MasterCard International is flying high with news that its six-month- old premium product, the World credit card, is performing beyond initial expectations.
The card, issued by BankAmerica Corp. and Household Credit Services, was launched in October to compete with American Express' range of premium travel and entertainment cards.
In an announcement last week, MasterCard said average transaction amounts charged to the card have exceeded forecasts by 62%, and the average number of transactions per account was nearly three times original estimates.
MasterCard declined to reveal numbers of cardholders, but said it had reached various goals sooner than had been forecast.
Myra Koutzen, vice president of U.S. consumer credit for MasterCard, said World card customers were charging high volumes "right out of the gate."
The World MasterCard has no spending limit and gives cardholders the option to revolve a portion of their balances. Customers who pay fees of $50 to $100 can also receive travel rewards on any airline.
"The card has a very specific target audience," Ms. Koutzen said. "This is not like the platinum or gold card. It is definitely in a bracket where we don't expect to have as many cardholders."
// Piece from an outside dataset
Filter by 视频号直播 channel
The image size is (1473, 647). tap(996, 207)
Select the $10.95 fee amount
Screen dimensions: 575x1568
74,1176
Ms. Koutzen said MasterCard wanted to stay very focused on wealthy, high-spending consumers who need a travel and entertainment card.
"This is an underserved area within the bank card business," Ms. Koutzen said. "We believe our role as an association is to help our banks get into it and bring them sales volume that they would not be able to get otherwise."
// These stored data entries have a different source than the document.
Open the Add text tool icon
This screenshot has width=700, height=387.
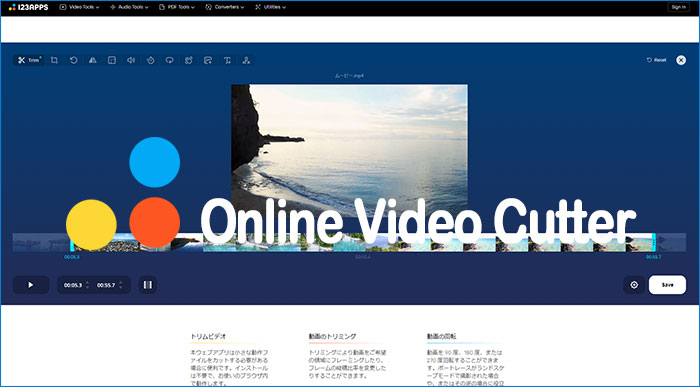[x=227, y=60]
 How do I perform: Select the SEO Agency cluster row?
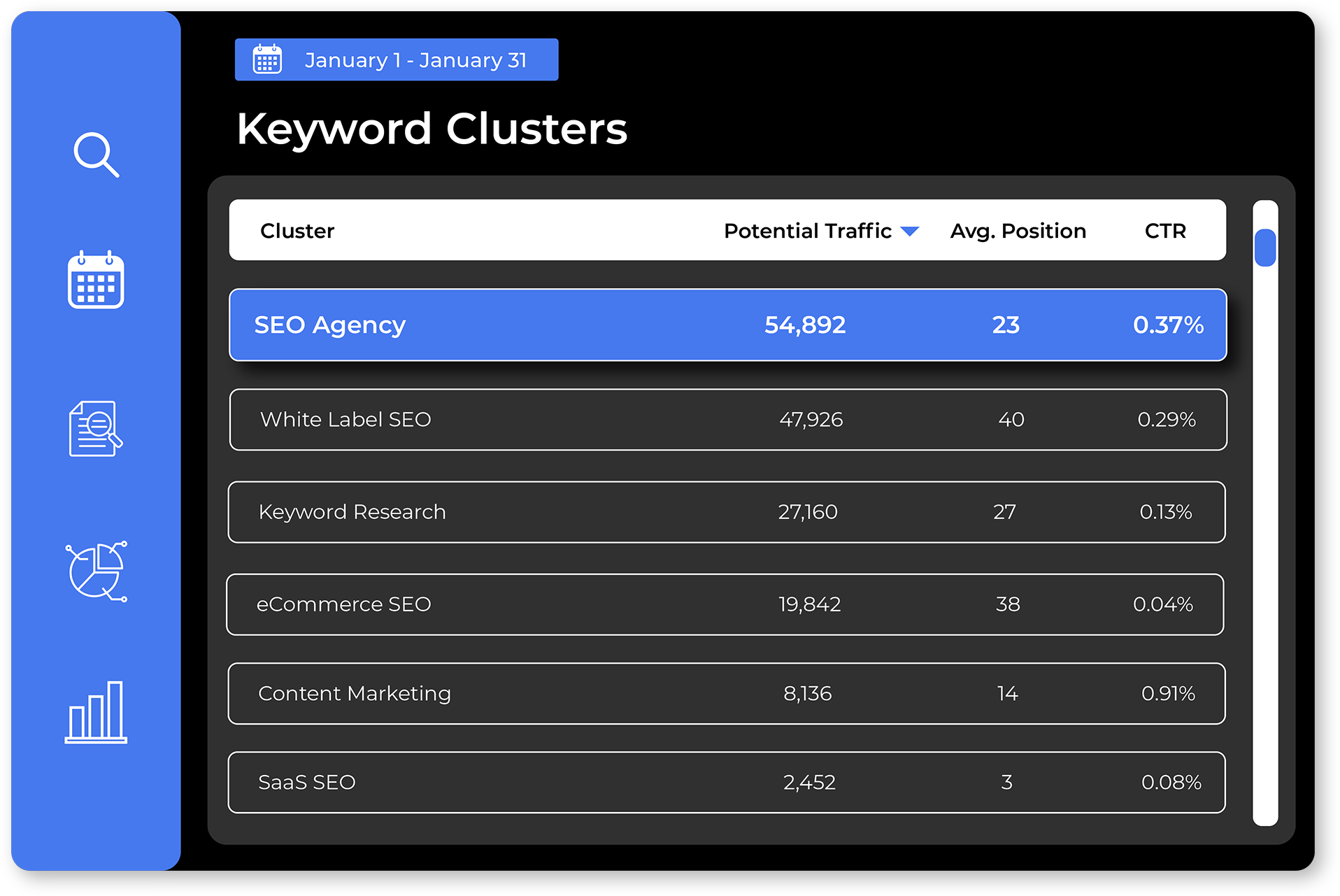[727, 325]
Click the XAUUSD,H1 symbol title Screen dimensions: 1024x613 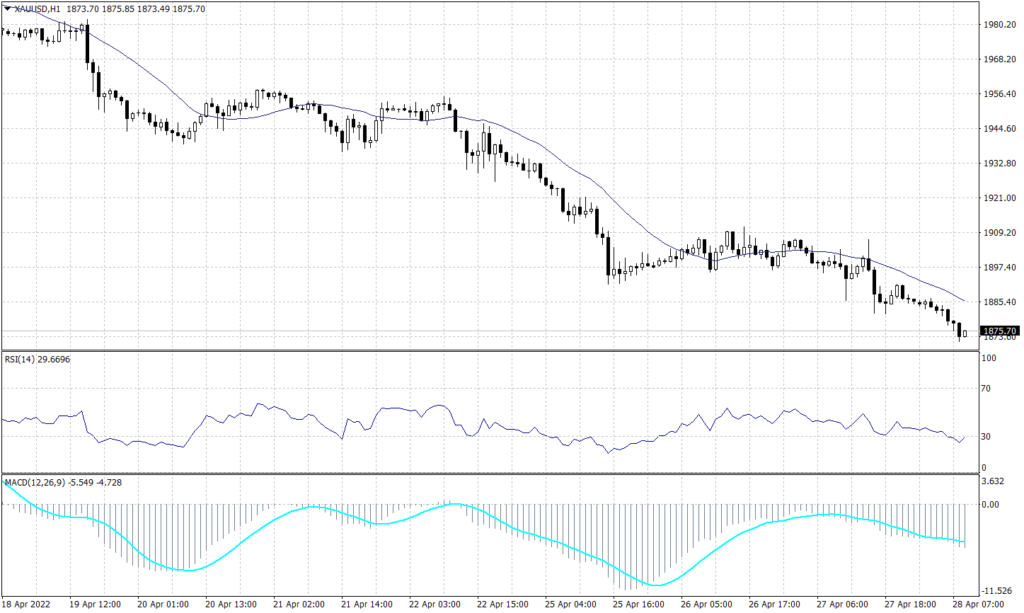37,8
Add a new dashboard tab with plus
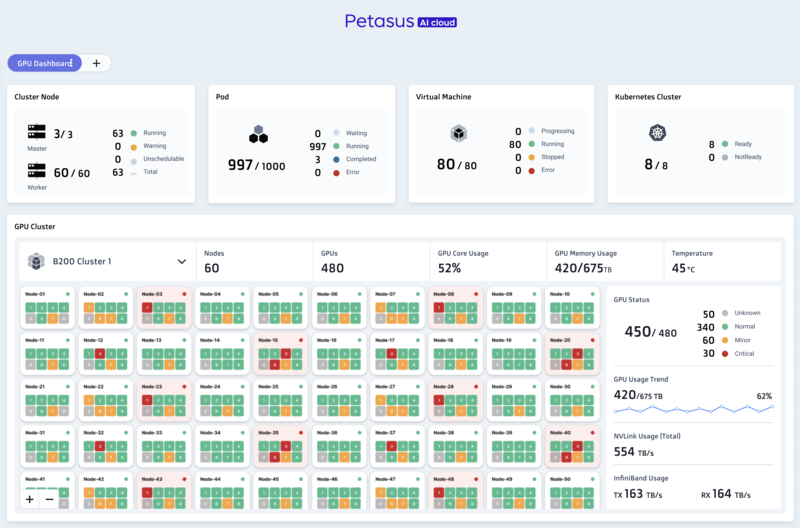 click(96, 63)
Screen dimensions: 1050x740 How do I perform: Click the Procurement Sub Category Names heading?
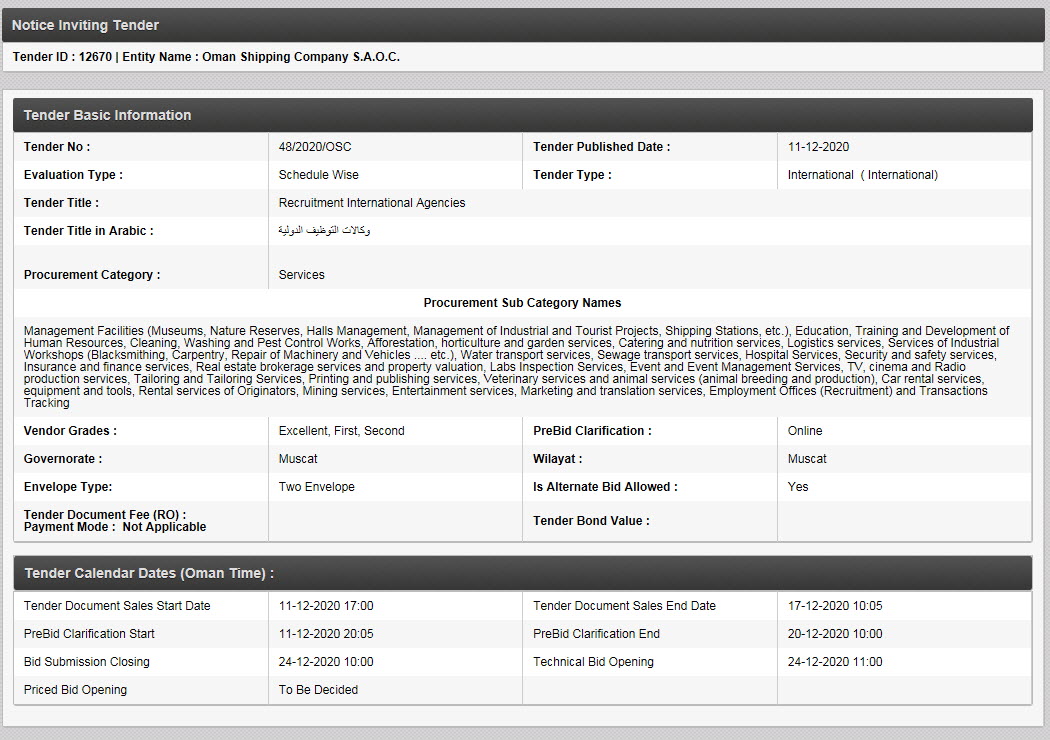[x=522, y=303]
Craig Stream, a spokesman for Salinas, Calif.-based Household, said the issuer is satisfied with the response rate and the way the card is being used. He declined to reveal customer numbers.
James L. Accomando, president of Accomando Consulting Inc. of Fairfield, Conn., said the World card news was encouraging. "It sends a clear message that if you build something valuable, the consumer will pay for it."
Mr. Accomando said he was not convinced that there will be attrition from the American Express platinum card or other American Express products.
"If a bank has a card that costs $50, they will still not be able to pack in the muscle that goes into a product that someone is going to pay $300 for," he said.
But, he added, "at least now American Express has a competitor."
American Express said it has not seen a card from a bank that is comparable to its platinum card.
The platinum card was the fastest-growing portfolio in the company's consumer card franchise last year, with a growth rate of 8%, said Kathy Marryat, director of affluent marketing for the New York-based card company.
"We firmly believe that our product continues to be the best in the marketplace. There is no comparison out there," Ms. Marryat said. "If you used all of our services in one year, you could save up to $7,500, and we will continue to add benefits and services to the card."
MasterCard has also announced enhancements to the card, including discounts and upgrades at Summitt Hotel and Resorts and Avis Rent-A-Car. Cardholders will also receive a "priority pass card" at more than 200 airport lounges.